◆ What needs to be done ◆
For each entry that follows, write out an identical copy.
── Record extracts
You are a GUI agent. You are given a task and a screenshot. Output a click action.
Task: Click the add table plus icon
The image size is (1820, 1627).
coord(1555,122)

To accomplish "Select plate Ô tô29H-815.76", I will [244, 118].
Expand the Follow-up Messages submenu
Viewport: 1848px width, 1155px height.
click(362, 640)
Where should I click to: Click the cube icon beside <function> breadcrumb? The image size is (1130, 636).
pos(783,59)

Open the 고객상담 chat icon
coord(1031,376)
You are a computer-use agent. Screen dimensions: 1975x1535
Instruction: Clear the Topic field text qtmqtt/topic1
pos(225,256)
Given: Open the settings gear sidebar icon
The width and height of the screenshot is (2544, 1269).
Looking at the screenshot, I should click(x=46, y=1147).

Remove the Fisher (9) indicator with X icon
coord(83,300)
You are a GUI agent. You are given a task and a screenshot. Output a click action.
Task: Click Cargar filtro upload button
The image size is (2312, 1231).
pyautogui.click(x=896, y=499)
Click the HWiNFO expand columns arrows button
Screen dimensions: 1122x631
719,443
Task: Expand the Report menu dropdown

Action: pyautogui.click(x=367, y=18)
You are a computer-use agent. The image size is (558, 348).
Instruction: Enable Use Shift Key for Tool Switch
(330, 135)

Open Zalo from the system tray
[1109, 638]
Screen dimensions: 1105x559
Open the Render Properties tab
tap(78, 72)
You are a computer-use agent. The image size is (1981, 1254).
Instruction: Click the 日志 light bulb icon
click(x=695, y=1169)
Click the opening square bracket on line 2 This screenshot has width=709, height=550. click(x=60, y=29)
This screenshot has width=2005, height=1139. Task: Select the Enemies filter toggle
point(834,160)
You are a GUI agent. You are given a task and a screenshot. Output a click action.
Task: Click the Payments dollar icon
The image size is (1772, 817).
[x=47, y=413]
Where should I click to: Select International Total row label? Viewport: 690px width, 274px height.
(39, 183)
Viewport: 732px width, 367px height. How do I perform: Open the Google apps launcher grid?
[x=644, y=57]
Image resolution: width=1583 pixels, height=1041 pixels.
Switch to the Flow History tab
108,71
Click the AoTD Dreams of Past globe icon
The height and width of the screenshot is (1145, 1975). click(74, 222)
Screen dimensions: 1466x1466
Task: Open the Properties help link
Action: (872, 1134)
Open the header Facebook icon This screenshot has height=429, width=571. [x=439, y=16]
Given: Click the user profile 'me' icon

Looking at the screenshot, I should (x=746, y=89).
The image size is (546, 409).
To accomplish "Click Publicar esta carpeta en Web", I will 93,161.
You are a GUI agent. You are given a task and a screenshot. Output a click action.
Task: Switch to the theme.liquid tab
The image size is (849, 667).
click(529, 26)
────
◆ Task result ◆
You are a GUI agent. You are given a task and a screenshot. Output a click action.
Task: Click the add table plus icon
The image size is (1820, 1627).
coord(1555,122)

To accomplish "Select plate Ô tô29H-815.76", I will [244, 118].
Expand the Follow-up Messages submenu
Viewport: 1848px width, 1155px height.
click(362, 640)
Where should I click to: Click the cube icon beside <function> breadcrumb? The image size is (1130, 636).
pos(783,59)

Open the 고객상담 chat icon
coord(1031,376)
You are a computer-use agent. Screen dimensions: 1975x1535
Instruction: Clear the Topic field text qtmqtt/topic1
pos(225,256)
Given: Open the settings gear sidebar icon
The width and height of the screenshot is (2544, 1269).
Looking at the screenshot, I should click(x=46, y=1147).

Remove the Fisher (9) indicator with X icon
coord(83,300)
You are a GUI agent. You are given a task and a screenshot. Output a click action.
Task: Click Cargar filtro upload button
The image size is (2312, 1231).
pyautogui.click(x=896, y=499)
Click the HWiNFO expand columns arrows button
Screen dimensions: 1122x631
719,443
Task: Expand the Report menu dropdown

Action: pyautogui.click(x=367, y=18)
You are a computer-use agent. The image size is (558, 348).
Instruction: Enable Use Shift Key for Tool Switch
(330, 135)

Open Zalo from the system tray
[1109, 638]
Screen dimensions: 1105x559
Open the Render Properties tab
tap(78, 72)
You are a computer-use agent. The image size is (1981, 1254).
Instruction: Click the 日志 light bulb icon
click(x=695, y=1169)
Click the opening square bracket on line 2 This screenshot has width=709, height=550. click(x=60, y=29)
This screenshot has width=2005, height=1139. Task: Select the Enemies filter toggle
point(834,160)
You are a GUI agent. You are given a task and a screenshot. Output a click action.
Task: Click the Payments dollar icon
The image size is (1772, 817).
[x=47, y=413]
Where should I click to: Select International Total row label? Viewport: 690px width, 274px height.
(39, 183)
Viewport: 732px width, 367px height. How do I perform: Open the Google apps launcher grid?
[x=644, y=57]
Image resolution: width=1583 pixels, height=1041 pixels.
Switch to the Flow History tab
108,71
Click the AoTD Dreams of Past globe icon
The height and width of the screenshot is (1145, 1975). click(74, 222)
Screen dimensions: 1466x1466
Task: Open the Properties help link
Action: (872, 1134)
Open the header Facebook icon This screenshot has height=429, width=571. [x=439, y=16]
Given: Click the user profile 'me' icon

Looking at the screenshot, I should (x=746, y=89).
The image size is (546, 409).
To accomplish "Click Publicar esta carpeta en Web", I will 93,161.
You are a GUI agent. You are given a task and a screenshot. Output a click action.
Task: Switch to the theme.liquid tab
The image size is (849, 667).
click(529, 26)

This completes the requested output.